I should’ve said in my last comment I use basically your first diagram when teaching Calc I students, so I agree with you that it’s a good way to convince students. The fact that an arc approaches the length of its chord as the sub-tending angle gets small seems pretty intuitive for most people. But the more engaged students usually than ask how we know it’s true, which then requires something equivalent to $lim_{\theta \to 0} \frac{sin(\theta)}{\theta} = 1$.

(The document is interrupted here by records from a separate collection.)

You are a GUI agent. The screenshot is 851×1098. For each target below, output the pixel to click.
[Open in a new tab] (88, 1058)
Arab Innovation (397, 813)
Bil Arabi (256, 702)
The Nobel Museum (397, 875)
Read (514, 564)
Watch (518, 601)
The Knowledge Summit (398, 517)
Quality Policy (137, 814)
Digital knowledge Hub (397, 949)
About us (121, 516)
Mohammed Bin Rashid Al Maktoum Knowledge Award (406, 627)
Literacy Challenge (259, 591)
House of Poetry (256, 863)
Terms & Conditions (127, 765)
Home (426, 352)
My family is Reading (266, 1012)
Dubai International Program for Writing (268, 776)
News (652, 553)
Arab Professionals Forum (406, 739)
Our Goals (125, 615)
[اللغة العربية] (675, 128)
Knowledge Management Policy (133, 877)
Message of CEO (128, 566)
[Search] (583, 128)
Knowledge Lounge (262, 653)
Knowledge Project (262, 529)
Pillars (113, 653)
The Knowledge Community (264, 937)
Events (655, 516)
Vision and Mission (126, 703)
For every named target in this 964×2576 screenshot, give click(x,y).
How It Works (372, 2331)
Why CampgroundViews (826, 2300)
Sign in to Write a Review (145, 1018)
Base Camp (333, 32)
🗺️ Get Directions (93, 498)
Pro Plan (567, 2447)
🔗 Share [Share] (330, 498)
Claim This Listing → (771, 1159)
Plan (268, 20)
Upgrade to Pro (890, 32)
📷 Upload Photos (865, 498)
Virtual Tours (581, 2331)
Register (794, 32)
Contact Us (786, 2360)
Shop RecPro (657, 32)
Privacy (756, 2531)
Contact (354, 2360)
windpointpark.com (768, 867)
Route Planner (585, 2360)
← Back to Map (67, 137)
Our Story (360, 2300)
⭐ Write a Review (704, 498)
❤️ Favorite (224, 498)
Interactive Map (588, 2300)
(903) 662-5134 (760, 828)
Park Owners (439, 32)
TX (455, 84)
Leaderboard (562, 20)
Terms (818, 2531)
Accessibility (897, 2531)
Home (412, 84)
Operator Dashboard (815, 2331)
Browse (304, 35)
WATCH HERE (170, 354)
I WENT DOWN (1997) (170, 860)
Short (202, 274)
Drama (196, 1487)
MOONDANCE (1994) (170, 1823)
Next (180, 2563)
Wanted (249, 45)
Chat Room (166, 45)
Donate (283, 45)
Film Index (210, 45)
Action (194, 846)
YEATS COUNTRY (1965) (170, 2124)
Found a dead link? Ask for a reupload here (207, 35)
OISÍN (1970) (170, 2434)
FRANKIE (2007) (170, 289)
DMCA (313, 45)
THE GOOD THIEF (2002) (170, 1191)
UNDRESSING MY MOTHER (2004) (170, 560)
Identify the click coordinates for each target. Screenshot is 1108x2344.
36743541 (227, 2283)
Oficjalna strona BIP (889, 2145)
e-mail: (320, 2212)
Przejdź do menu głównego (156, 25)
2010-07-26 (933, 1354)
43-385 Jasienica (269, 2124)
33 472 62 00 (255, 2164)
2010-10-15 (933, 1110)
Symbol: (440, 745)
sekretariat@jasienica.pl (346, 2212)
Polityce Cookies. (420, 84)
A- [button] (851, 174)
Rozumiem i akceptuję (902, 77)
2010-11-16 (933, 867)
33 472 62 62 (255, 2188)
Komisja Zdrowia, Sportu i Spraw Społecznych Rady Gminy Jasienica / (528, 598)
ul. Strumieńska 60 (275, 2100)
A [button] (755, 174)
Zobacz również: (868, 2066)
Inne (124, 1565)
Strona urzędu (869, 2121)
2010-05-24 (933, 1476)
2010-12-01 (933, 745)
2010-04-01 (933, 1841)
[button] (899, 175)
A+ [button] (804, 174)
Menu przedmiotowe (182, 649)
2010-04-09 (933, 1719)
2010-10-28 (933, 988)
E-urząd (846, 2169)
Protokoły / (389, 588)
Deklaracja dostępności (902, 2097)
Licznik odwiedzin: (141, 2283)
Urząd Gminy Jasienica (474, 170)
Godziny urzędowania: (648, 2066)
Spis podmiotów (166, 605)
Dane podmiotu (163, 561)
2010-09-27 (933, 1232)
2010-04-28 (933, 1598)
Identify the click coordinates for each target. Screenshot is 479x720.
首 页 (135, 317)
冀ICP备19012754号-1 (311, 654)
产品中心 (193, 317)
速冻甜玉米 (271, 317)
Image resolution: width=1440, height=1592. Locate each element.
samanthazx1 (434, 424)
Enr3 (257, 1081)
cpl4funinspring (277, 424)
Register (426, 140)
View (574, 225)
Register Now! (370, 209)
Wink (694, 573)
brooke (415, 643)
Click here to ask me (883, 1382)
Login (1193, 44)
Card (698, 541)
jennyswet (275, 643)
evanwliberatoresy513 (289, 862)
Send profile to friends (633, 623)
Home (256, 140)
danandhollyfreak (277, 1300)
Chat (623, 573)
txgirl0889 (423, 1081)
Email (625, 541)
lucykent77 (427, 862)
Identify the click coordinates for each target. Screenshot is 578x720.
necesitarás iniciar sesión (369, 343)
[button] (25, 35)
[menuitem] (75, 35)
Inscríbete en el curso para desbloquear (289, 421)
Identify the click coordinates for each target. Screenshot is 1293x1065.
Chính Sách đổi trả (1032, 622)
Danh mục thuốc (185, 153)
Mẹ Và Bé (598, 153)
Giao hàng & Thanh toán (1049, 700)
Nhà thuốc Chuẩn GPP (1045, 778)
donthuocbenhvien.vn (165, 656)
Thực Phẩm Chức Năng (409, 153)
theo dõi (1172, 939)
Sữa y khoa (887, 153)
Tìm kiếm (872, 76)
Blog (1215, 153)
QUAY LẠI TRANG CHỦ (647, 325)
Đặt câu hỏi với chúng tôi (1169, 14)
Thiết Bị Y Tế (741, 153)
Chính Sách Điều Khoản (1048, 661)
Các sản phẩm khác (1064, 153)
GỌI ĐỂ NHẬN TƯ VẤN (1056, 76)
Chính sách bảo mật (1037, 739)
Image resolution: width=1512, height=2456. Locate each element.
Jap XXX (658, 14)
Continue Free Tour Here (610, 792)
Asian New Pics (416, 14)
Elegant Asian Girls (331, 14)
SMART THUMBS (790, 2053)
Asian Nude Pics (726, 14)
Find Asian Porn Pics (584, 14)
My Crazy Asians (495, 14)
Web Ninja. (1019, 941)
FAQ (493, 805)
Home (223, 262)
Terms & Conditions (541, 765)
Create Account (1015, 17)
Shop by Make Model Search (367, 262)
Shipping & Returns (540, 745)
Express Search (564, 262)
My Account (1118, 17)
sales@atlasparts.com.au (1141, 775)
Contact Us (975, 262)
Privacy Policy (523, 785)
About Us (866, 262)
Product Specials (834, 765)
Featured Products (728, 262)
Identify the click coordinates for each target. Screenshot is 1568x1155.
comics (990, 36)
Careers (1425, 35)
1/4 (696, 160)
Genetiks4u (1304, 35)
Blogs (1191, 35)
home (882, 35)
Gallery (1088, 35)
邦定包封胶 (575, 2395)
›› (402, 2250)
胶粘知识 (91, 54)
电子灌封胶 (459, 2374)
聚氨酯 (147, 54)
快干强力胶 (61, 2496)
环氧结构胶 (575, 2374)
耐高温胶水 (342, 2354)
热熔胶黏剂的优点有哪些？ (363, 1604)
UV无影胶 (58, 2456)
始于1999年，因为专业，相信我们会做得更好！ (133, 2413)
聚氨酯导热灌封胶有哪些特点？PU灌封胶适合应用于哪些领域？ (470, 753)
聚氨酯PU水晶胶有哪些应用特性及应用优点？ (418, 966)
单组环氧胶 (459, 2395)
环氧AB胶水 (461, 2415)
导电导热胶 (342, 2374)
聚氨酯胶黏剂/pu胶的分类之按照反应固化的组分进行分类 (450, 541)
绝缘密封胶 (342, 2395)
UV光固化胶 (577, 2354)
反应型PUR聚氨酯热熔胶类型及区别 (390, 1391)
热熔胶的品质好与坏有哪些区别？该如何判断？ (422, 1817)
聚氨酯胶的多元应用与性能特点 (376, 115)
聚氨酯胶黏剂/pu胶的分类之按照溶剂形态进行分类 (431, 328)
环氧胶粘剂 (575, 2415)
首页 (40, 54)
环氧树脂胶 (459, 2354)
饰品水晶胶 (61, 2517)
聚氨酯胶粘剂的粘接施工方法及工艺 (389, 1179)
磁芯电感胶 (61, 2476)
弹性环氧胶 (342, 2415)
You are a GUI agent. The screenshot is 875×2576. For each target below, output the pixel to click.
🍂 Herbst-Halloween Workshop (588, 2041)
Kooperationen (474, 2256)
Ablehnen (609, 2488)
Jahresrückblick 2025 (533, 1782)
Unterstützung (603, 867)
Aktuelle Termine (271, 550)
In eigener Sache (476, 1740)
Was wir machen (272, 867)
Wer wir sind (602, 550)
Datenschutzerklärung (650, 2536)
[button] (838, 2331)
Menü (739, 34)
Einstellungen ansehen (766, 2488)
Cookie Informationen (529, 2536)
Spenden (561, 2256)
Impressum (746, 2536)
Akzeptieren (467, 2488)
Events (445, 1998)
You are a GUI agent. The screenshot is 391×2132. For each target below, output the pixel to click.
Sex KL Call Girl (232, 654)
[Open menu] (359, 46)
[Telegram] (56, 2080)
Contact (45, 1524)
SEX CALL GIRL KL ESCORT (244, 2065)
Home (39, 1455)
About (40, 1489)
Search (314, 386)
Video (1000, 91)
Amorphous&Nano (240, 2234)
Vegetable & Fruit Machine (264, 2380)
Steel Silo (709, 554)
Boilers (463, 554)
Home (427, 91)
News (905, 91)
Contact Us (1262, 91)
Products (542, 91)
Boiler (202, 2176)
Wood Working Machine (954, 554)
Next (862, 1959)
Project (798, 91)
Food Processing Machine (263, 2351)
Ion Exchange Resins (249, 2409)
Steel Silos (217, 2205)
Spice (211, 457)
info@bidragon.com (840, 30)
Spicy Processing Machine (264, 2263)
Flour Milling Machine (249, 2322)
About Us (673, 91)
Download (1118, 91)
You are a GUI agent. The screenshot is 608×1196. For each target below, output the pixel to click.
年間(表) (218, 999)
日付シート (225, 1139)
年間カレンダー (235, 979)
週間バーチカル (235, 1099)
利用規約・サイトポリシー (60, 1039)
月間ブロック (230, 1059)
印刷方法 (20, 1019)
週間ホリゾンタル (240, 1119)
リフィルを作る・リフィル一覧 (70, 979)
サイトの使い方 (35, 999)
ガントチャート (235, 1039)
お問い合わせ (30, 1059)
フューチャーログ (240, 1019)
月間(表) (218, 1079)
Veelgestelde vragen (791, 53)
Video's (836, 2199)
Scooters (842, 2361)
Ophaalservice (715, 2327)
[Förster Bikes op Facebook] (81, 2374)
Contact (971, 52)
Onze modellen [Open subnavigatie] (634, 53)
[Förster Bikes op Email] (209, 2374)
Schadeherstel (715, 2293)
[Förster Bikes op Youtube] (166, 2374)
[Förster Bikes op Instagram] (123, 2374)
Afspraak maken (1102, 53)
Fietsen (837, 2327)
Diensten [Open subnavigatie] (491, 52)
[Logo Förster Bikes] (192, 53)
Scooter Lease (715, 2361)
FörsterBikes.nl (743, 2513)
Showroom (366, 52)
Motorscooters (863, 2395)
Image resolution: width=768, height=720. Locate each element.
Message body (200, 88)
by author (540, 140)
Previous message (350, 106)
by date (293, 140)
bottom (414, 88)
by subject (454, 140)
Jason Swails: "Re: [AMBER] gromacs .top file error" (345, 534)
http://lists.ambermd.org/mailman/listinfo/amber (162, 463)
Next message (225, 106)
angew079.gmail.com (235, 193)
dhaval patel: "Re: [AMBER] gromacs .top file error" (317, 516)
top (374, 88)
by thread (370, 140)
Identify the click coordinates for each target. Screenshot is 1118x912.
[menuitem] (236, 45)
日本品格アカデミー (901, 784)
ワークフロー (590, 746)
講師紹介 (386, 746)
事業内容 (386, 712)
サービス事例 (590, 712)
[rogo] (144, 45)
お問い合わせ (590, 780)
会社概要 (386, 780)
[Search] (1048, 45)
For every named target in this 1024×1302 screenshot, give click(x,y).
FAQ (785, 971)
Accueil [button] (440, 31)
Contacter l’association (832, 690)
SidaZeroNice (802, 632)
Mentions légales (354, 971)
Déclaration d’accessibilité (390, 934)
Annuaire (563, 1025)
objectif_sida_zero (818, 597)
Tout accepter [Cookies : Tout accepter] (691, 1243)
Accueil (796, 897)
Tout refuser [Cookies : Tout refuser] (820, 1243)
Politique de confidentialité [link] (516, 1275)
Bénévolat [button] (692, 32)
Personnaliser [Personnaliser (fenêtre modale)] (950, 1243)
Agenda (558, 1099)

It occurs to me a pretty similar proof is to draw a vector tangent to circumference at $\theta = 0$ with magnitude $s$ and call it the derivative of sine at 0. Than it’s easy to see that this magnitude must be the same all around the circle, with just the direction changing. And so the derivative must go as $s*cos(\theta)$. And it’s easy to convince yourself that s depends on your units for the angle, and so you can find units for which the derivative of sin(x) = cos(x). Though it remains to be shown that the angular units so desired are radians.

5. In fact, the derivative of the sine reduces the problem to the definition of the radian. Why the radian is defined this way, as arc divided by radius? Because, when you measure the angles in radians you obtain that sin(x)/x -> 1 and then d(sin(x))/dx = cos(x). That’s the real reason. Any other unit (degrees, for instance) produces a constant in front of the cosine (something that the students tend to forget or simply ignore that is a requisite for the angle to be expressed in radians if they want the numerical values of the derivatives to be correct in their numerical applications).

It’s the same as with number e. What is special about it? Why do we use it for powers and not the simpler 2^x or 10^x, or as basis for the logarithms? Because is the exponential whose derivative is the same function.

• Great thoughts, here, Antonio. I agree that these proofs are wrapped up very closely with the definition of radian. The “traditional” proofs from the book are, too, but that gets obscured. The fact that these geometric proofs get us to the definition so quickly is certainly a huge selling point for this approach.